▶ **Exercise details**:
Without changing a character, output all of the records.

▶ **Dataset records**:
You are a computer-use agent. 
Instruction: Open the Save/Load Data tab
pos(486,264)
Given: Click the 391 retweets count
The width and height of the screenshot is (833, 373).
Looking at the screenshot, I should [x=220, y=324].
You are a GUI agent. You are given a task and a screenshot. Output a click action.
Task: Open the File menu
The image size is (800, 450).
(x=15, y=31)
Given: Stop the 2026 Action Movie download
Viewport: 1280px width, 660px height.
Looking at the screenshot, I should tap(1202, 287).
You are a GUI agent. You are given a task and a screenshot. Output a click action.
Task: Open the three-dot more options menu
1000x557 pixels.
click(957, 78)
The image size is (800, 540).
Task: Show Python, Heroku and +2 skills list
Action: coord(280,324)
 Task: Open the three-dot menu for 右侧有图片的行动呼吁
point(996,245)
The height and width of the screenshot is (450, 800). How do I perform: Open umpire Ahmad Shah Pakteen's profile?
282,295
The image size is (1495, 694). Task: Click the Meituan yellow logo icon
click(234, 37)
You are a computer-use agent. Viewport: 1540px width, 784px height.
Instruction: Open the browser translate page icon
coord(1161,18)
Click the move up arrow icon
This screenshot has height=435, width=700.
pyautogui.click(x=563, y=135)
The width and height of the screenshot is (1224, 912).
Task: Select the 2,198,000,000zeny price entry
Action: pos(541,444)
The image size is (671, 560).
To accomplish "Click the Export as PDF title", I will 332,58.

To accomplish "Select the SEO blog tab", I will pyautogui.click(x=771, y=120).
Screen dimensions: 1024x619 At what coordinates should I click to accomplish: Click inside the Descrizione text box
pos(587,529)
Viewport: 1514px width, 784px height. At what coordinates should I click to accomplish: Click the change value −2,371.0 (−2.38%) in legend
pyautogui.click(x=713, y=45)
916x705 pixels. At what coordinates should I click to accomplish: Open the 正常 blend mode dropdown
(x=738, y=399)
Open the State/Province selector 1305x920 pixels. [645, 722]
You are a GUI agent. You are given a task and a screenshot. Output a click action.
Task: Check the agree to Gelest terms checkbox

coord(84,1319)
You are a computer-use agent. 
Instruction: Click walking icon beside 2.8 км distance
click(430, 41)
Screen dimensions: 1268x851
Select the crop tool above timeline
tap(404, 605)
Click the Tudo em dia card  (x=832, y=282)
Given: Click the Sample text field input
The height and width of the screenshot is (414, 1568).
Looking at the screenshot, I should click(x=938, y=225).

▶ **Solution below**:
You are a computer-use agent. 
Instruction: Open the Save/Load Data tab
pos(486,264)
Given: Click the 391 retweets count
The width and height of the screenshot is (833, 373).
Looking at the screenshot, I should [x=220, y=324].
You are a GUI agent. You are given a task and a screenshot. Output a click action.
Task: Open the File menu
The image size is (800, 450).
(x=15, y=31)
Given: Stop the 2026 Action Movie download
Viewport: 1280px width, 660px height.
Looking at the screenshot, I should tap(1202, 287).
You are a GUI agent. You are given a task and a screenshot. Output a click action.
Task: Open the three-dot more options menu
1000x557 pixels.
click(957, 78)
The image size is (800, 540).
Task: Show Python, Heroku and +2 skills list
Action: coord(280,324)
 Task: Open the three-dot menu for 右侧有图片的行动呼吁
point(996,245)
The height and width of the screenshot is (450, 800). How do I perform: Open umpire Ahmad Shah Pakteen's profile?
282,295
The image size is (1495, 694). Task: Click the Meituan yellow logo icon
click(234, 37)
You are a computer-use agent. Viewport: 1540px width, 784px height.
Instruction: Open the browser translate page icon
coord(1161,18)
Click the move up arrow icon
This screenshot has height=435, width=700.
pyautogui.click(x=563, y=135)
The width and height of the screenshot is (1224, 912).
Task: Select the 2,198,000,000zeny price entry
Action: pos(541,444)
The image size is (671, 560).
To accomplish "Click the Export as PDF title", I will 332,58.

To accomplish "Select the SEO blog tab", I will pyautogui.click(x=771, y=120).
Screen dimensions: 1024x619 At what coordinates should I click to accomplish: Click inside the Descrizione text box
pos(587,529)
Viewport: 1514px width, 784px height. At what coordinates should I click to accomplish: Click the change value −2,371.0 (−2.38%) in legend
pyautogui.click(x=713, y=45)
916x705 pixels. At what coordinates should I click to accomplish: Open the 正常 blend mode dropdown
(x=738, y=399)
Open the State/Province selector 1305x920 pixels. [645, 722]
You are a GUI agent. You are given a task and a screenshot. Output a click action.
Task: Check the agree to Gelest terms checkbox

coord(84,1319)
You are a computer-use agent. 
Instruction: Click walking icon beside 2.8 км distance
click(430, 41)
Screen dimensions: 1268x851
Select the crop tool above timeline
tap(404, 605)
Click the Tudo em dia card  (x=832, y=282)
Given: Click the Sample text field input
The height and width of the screenshot is (414, 1568).
Looking at the screenshot, I should click(x=938, y=225).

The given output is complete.